The descriptions of the impact of famine and imperial policies are where Davis’s brilliance comes through with cold fury, but they are also the ones I most struggled to read. I often found myself having to put the book down for a while simply to process the staggering scale of human suffering inflicted on the world’s poor and marginalised. Late Victorian Holocaust relentlessly documents the death tolls resulting from the famines: regions where 95% of the population starve, canyons filled with skeletons, casualty numbers going up to the tens of millions. It is statistics returned as tragedy with a vengeance.

Yet Late Victorian Holocausts is not simply a polemic. If anything, it is rather academic for a work of ‘popular’ non-fiction. Descriptions of emaciated children sometimes sit incongruently next to tabulations of rice production in northern Chinese provinces. Overleaf from the ideological insanity of 19th century economic liberalism we find a detailed history of ENSO events. The sheer amount of detail can make the book somewhat inaccessible at times, and I was rather surprised there wasn’t more of a conclusion to tie it all together at the end. Instead the book finishes in the way it makes most of its argument: with three in-depth chapters on the long term impacts on India, China and Brazil. Yet while the argument comes through well in the detail, I did think this rather left it to the reader to fully connect the four distinct parts of the book.

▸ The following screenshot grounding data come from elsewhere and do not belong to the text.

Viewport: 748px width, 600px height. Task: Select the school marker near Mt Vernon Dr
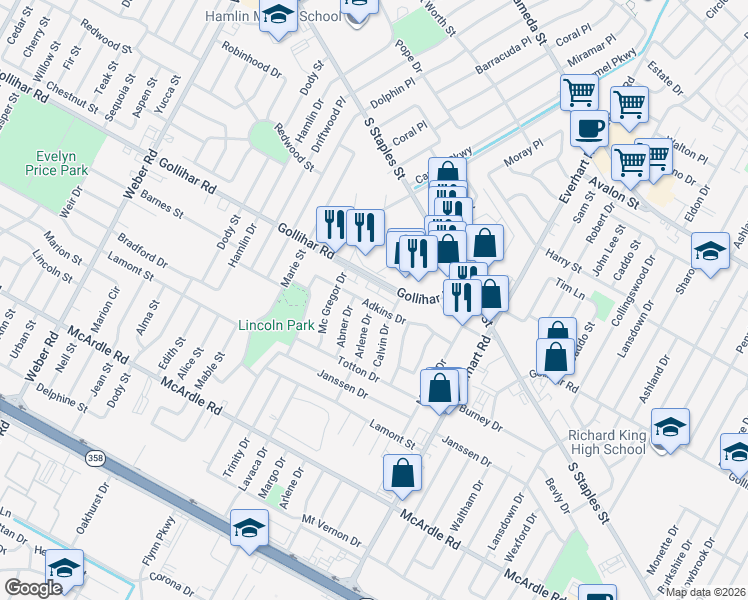[249, 528]
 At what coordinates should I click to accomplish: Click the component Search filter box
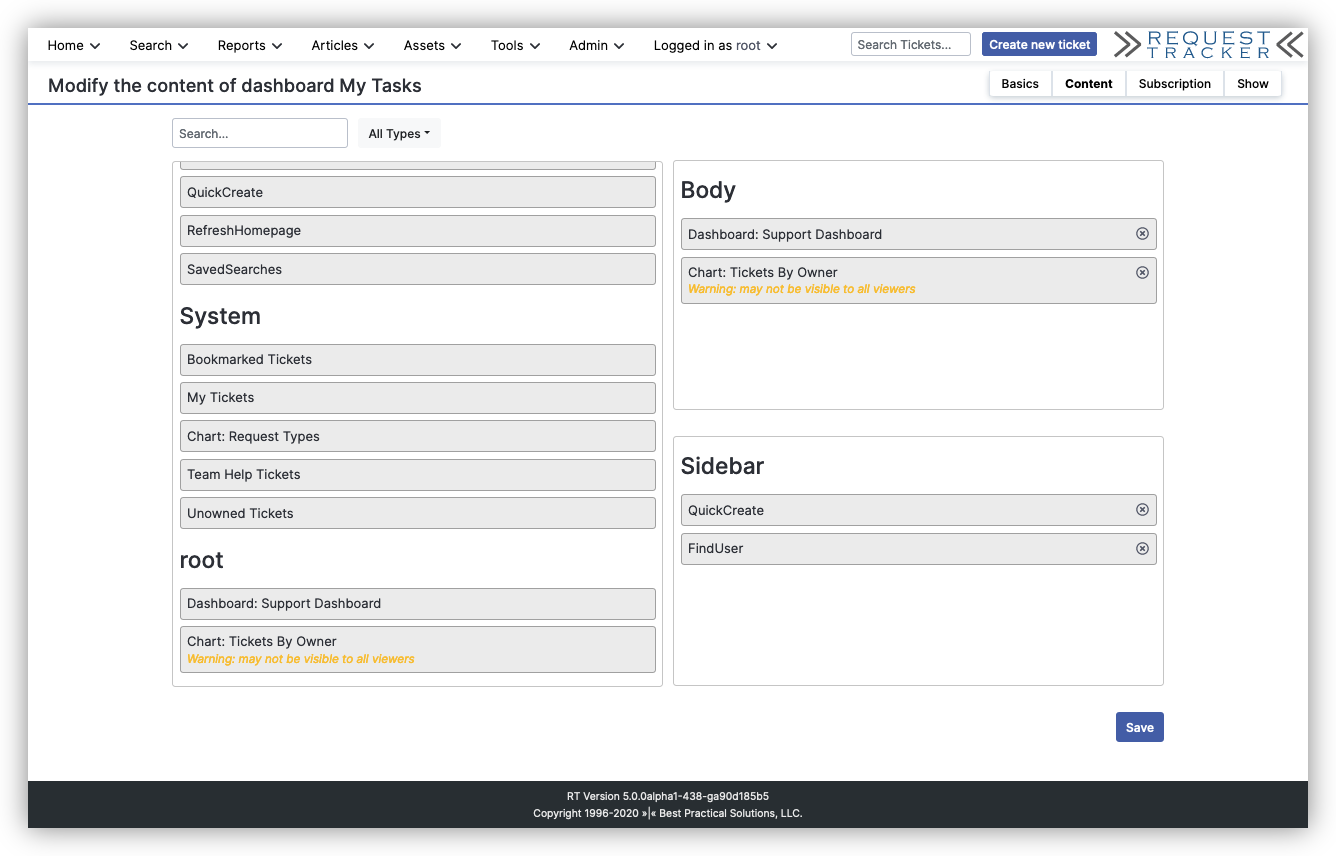(x=260, y=133)
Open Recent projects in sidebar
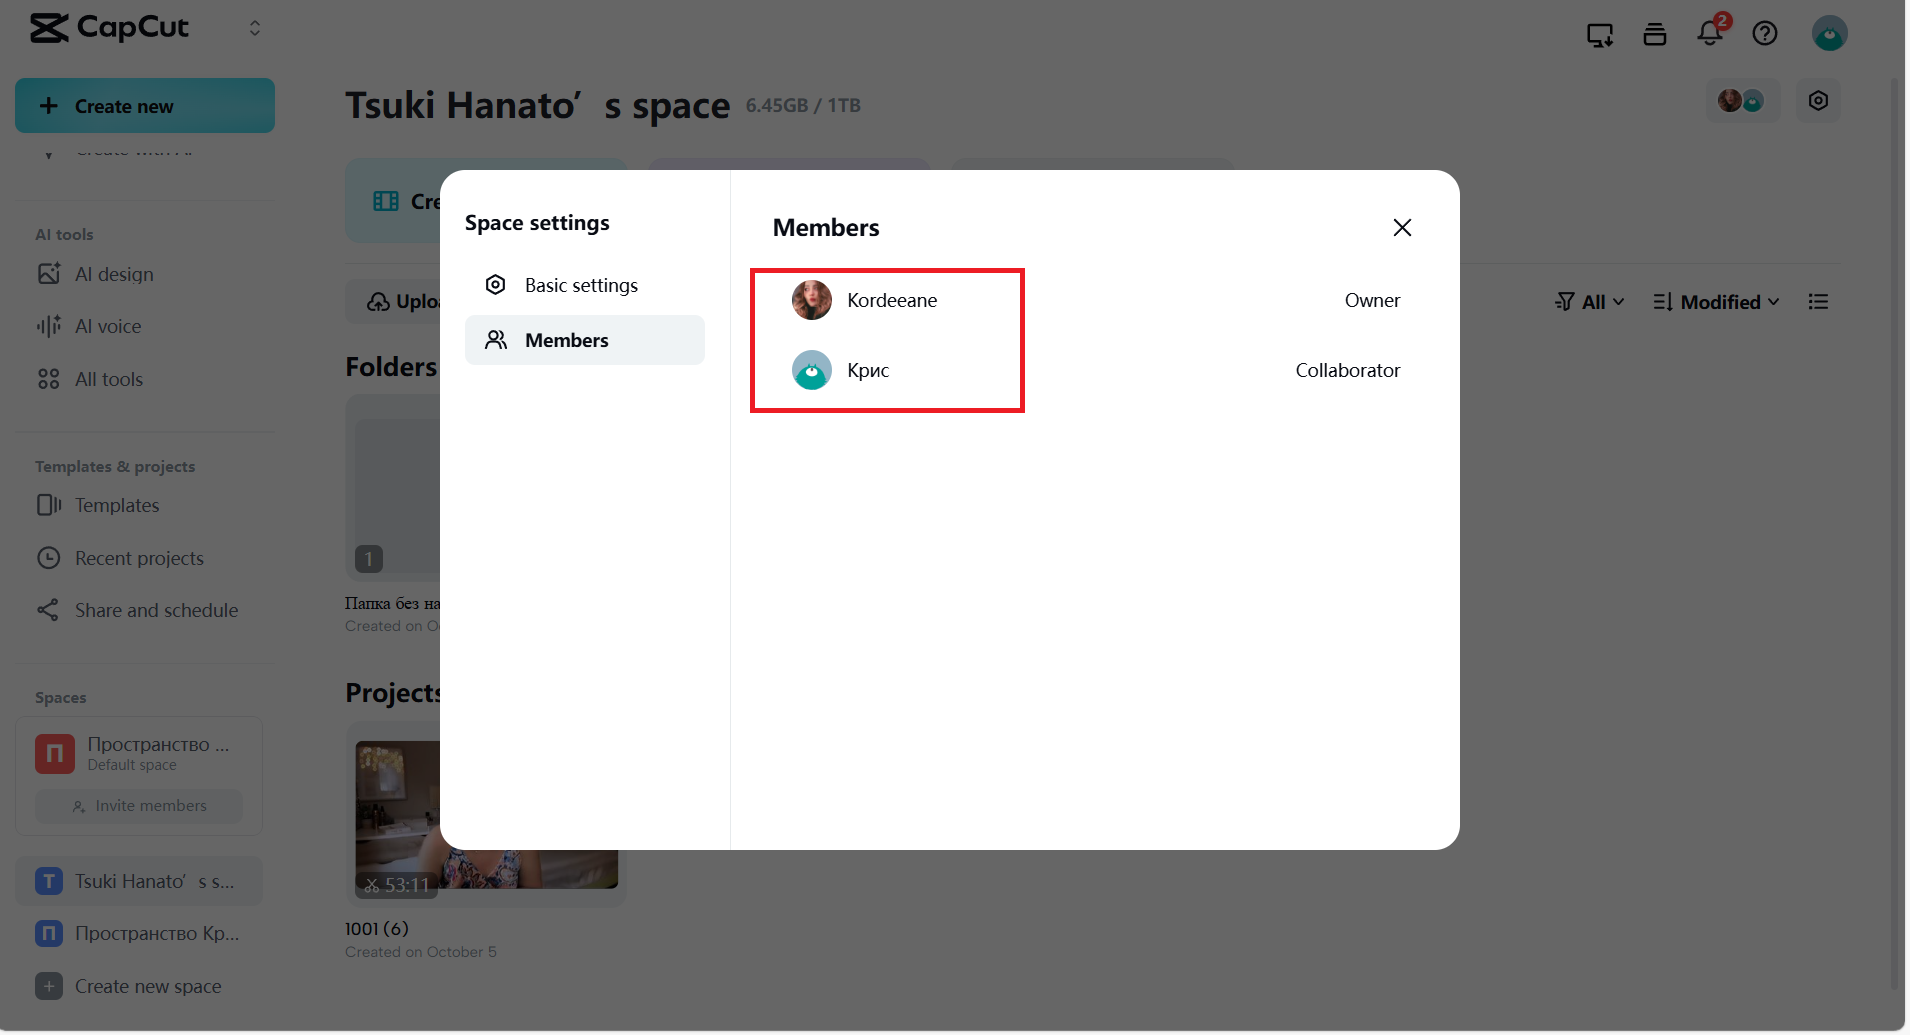This screenshot has width=1910, height=1035. tap(139, 559)
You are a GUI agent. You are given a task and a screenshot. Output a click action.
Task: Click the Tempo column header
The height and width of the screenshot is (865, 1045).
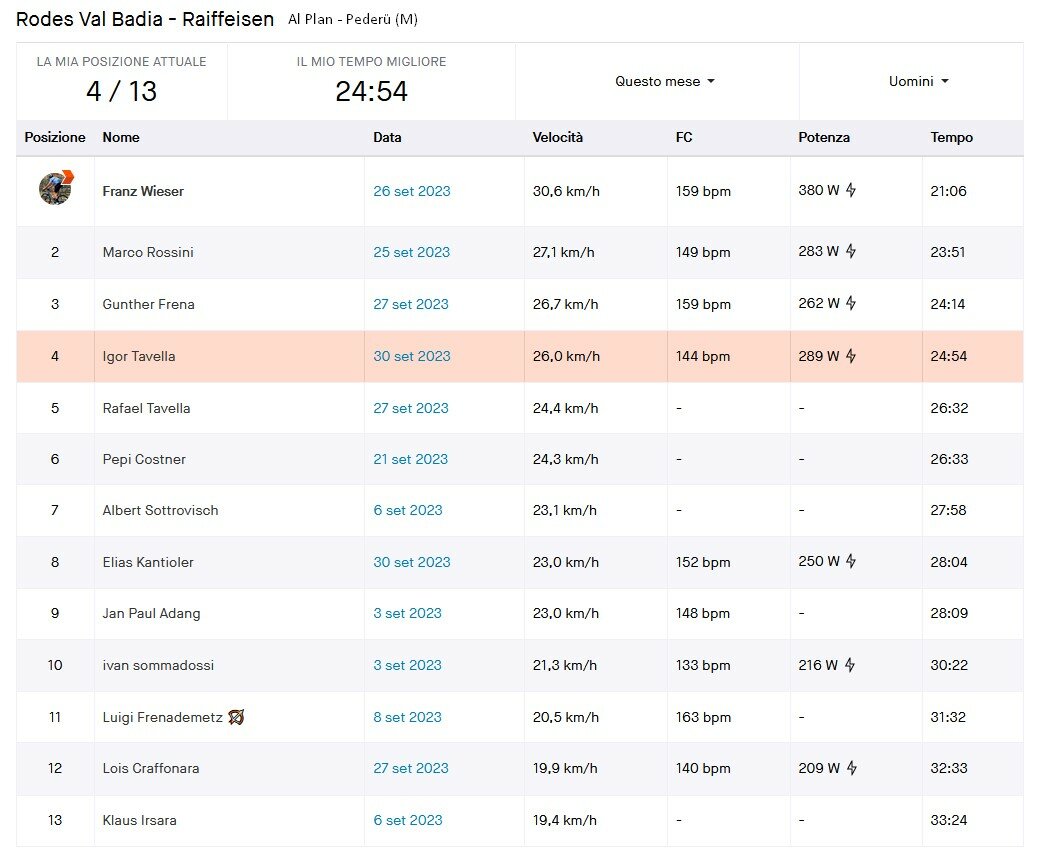pos(951,137)
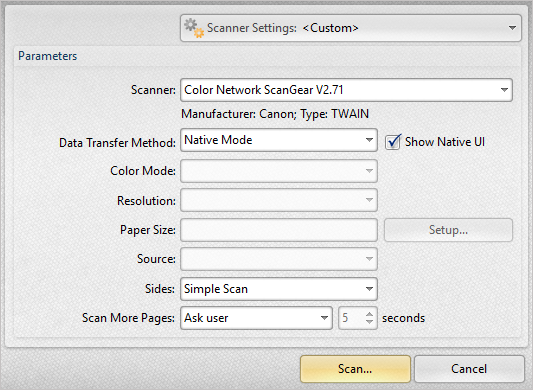
Task: Open the Source dropdown
Action: 279,259
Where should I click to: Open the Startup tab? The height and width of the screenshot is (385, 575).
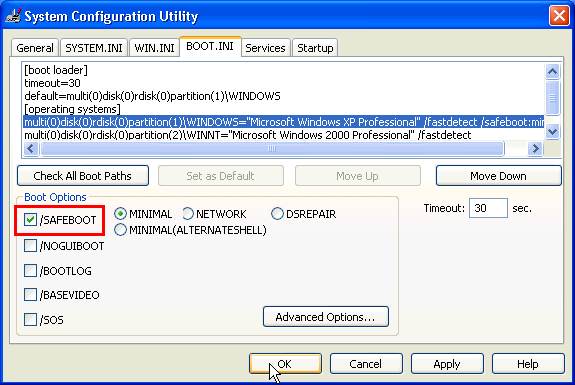(x=315, y=48)
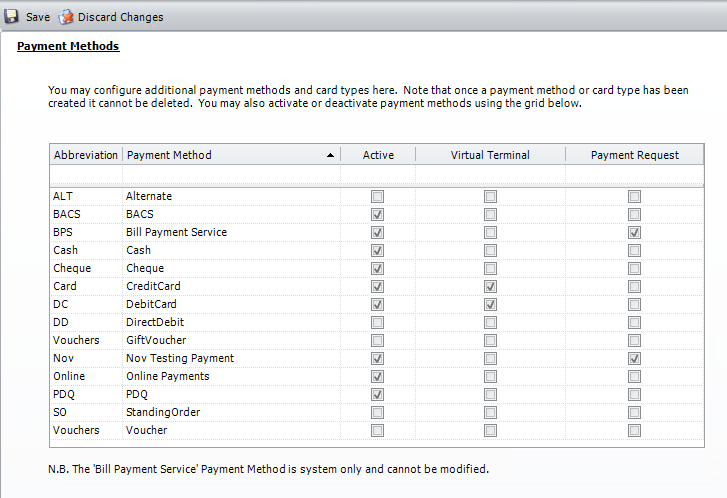Click the Abbreviation filter field
727x498 pixels.
[86, 175]
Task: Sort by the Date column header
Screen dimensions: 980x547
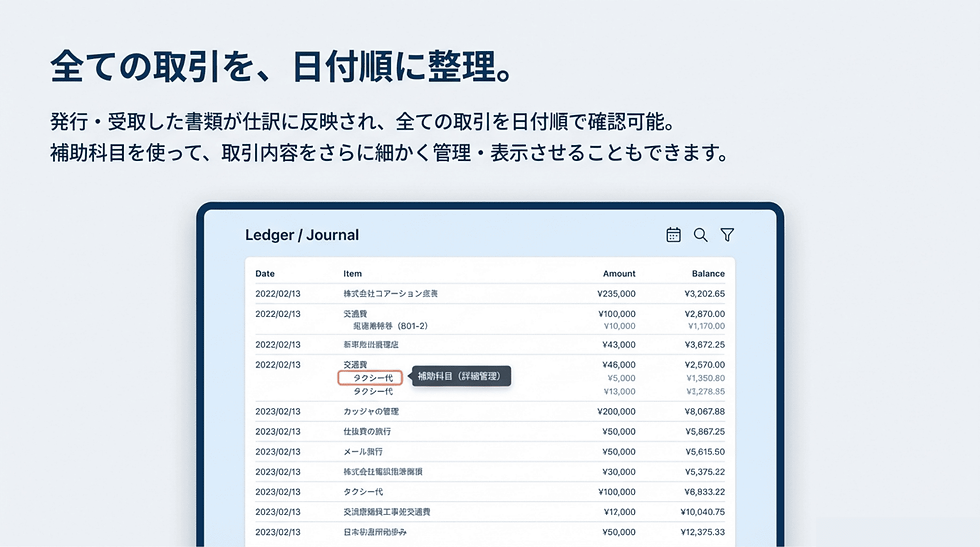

Nonetheless, I strongly recommend Late Victorian Holocausts to anyone interested in world history, or who wants to understand why the world now looks the way it does. I cannot pretend it was a pleasant read. The book has no patience for vague notions that ‘colonialism was bad’, and mercilessly confronts you with the actual brutality of it. It most certainly obliterates any notion that peripheral nations somehow benefitted from benevolent integration into the world capitalist system: the railroads were never there to bring civilisation, but to carry away the grain. Hence it makes for essential reading in our times of culture war where the Right vocally claims that ‘Empire was good, actually’. The millions upon millions of starved Indians, Chinese, Brazilians and others would surely argue otherwise, had they actually lived to tell the tale.